While HR is often viewed as a “non-revenue-generating” department made up primarily of housekeeping duties – this is certainly a misperception. A strong HR department is the backbone of any successful company, and it’s impossible to have a strong, growing organization without one. However, the responsibility for providing (and proving) this value rests on HR leaders alone.
With that in mind, here are three practical takeaways that HR leaders can employ to help accomplish a trifecta of value-generating goals:
- Aligning their efforts with broader organizational objectives
- Earning a seat at the table with key decision makers
- Streamlining their processes and empowering their team to contribute greater value at every level.
1. Align HR as an extension of strategic business goals
To achieve success, a business must view its people as its strength. In this respect, HR leaders must align their employees with key organizational goals. To accomplish this, HR leaders need to closely assess each role, at every level, to determine whether they’re functioning in support of the overall mission.
As Harvard Business Review notes, it can be useful to map competencies for each position – helping you to understand where you may have skill or performance gaps, and where you might need to fill them.
Note that the goal here isn’t necessarily to trim your staff, but more to reorient them and develop their professional abilities so that they can best meet larger objectives. You should be sure to understand how certain roles (sales, for instance) can be better supported in their tasks, and where that support can come from.
You may need to educate or retrain employees on certain competencies – lending them the skills and confidence needed to be more effective in their roles.

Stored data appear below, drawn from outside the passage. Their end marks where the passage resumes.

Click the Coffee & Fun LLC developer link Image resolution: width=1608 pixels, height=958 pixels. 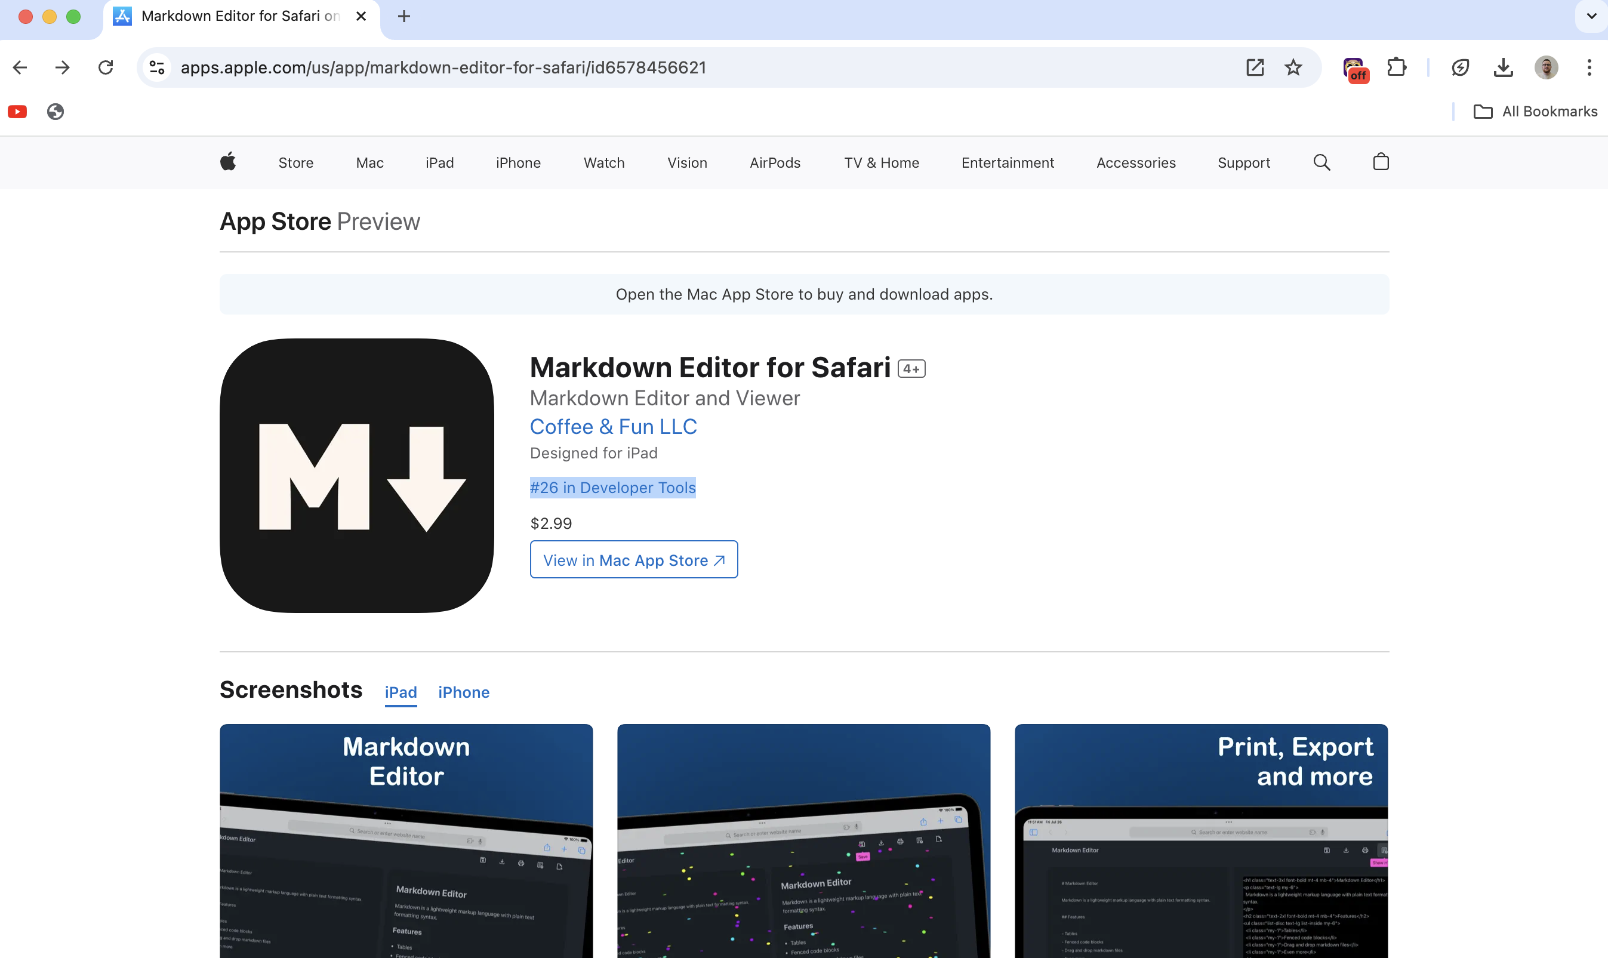(x=613, y=425)
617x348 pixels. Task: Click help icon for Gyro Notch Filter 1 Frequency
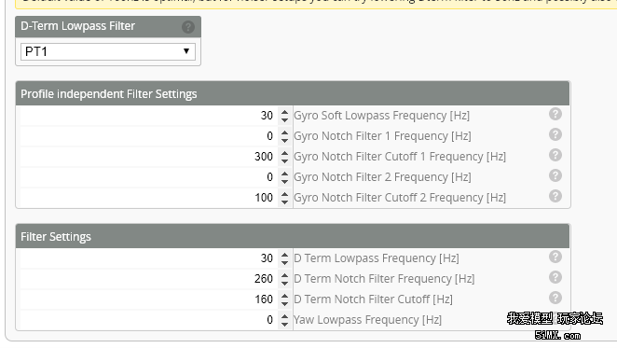click(x=555, y=134)
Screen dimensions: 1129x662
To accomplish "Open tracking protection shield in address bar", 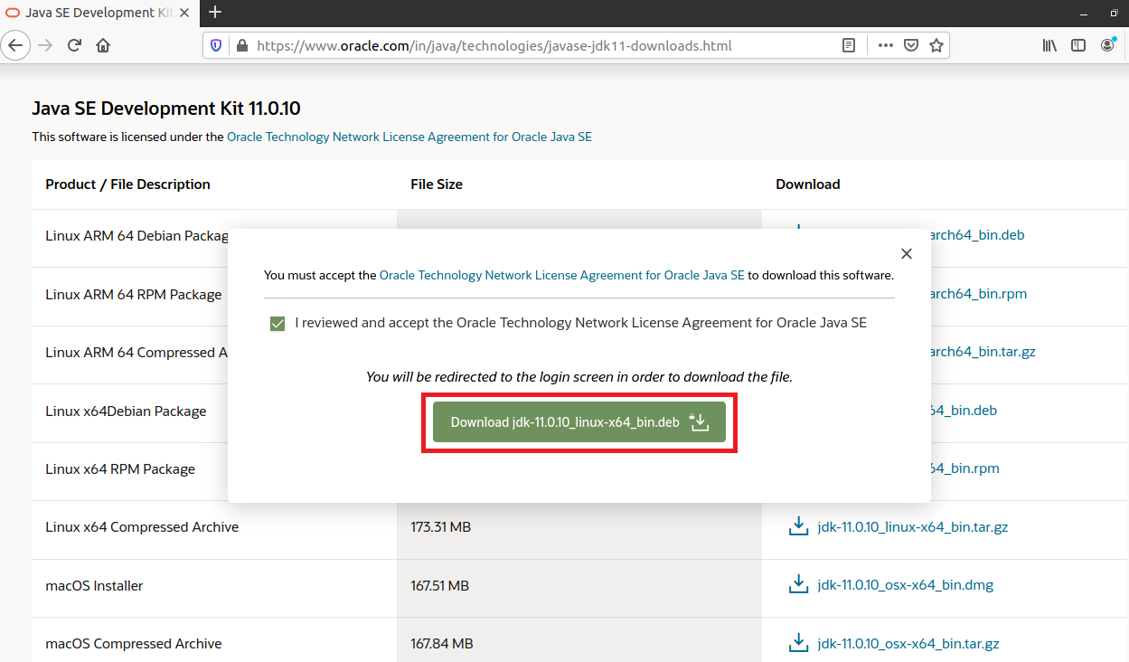I will pos(216,45).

Beyond training employees, you may also need to realign business processes themselves. For instance, salespeople may need to better understand the applications of your product. In this process, as HR Dive observes, you should not underestimate the value of plotting organizational changes, as well as creating detailed cross-functional change strategies in order to implement (and direct) those changes. In this capacity, HR can function as a kind of “change architect.”
2. Automate, standardize, and externalize
Although a number of HR roles and processes have been automated or outsourced, the core functions of HR, when executed well, are tasks that cannot be automated. It’s for this reason that streamlining processes and leveraging technology can actually be a good idea because it allows your team to focus on the tasks that are truly value-generating.
Where possible, you should standardize your routine processes and automate tedious, repetitive tasks across your department. This not only frees up time and reduces the mental load for you and your team, but also minimizes the costs of everyday operations and ensures that your processes – as well as the language used to describe them – are consistent across the company.
At the same time, you should leverage HR technology to establish and track performance measures for employee roles. This enables you to easily see where employees are performing well, where there are gaps, and where you can drive efficiencies, such as through training or process management.
With these benchmarks in place, you can then focus on the high-level changes needed to create value. But remember: these are only benchmarks, not a substitute for close, qualitative assessment of performance.
3. Get to the table and coordinate closely to demonstrate your value
HR should never be an island. It’s essential to regularly meet with company stakeholders to both craft ongoing strategy and demonstrate how you’re bringing value to the business. In these strategic planning sessions, you should clearly articulate how you can leverage your HR functions (training, education, hiring, team building) to meet ongoing business goals.
Where HR is out of alignment, you should create clear plans for improving your strategy and keeping business leaders apprised of your progress.
It can be helpful to use hard metrics derived from HR technology to tangibly demonstrate to stakeholders how your efforts are contributing to overall business goals. This gives you the opportunity to track your quantitative progress with business leaders and collaborate closely to improve performance at every level of the organization.
In the same vein, it enables business leaders to ground their high-level vision into your concrete people strategy, helping them to understand how integral your efforts are to overall company success.
While HR can often be viewed as a profit-neutral department, it should instead be seen as a key driver of business operations. By aligning your top-down efforts with broad organizational goals, streamlining your operations to focus on big-picture, value-generating objectives, and by coordinating closely with business leaders, HR leaders can not only bring more value to their organization, but also become integral decision makers.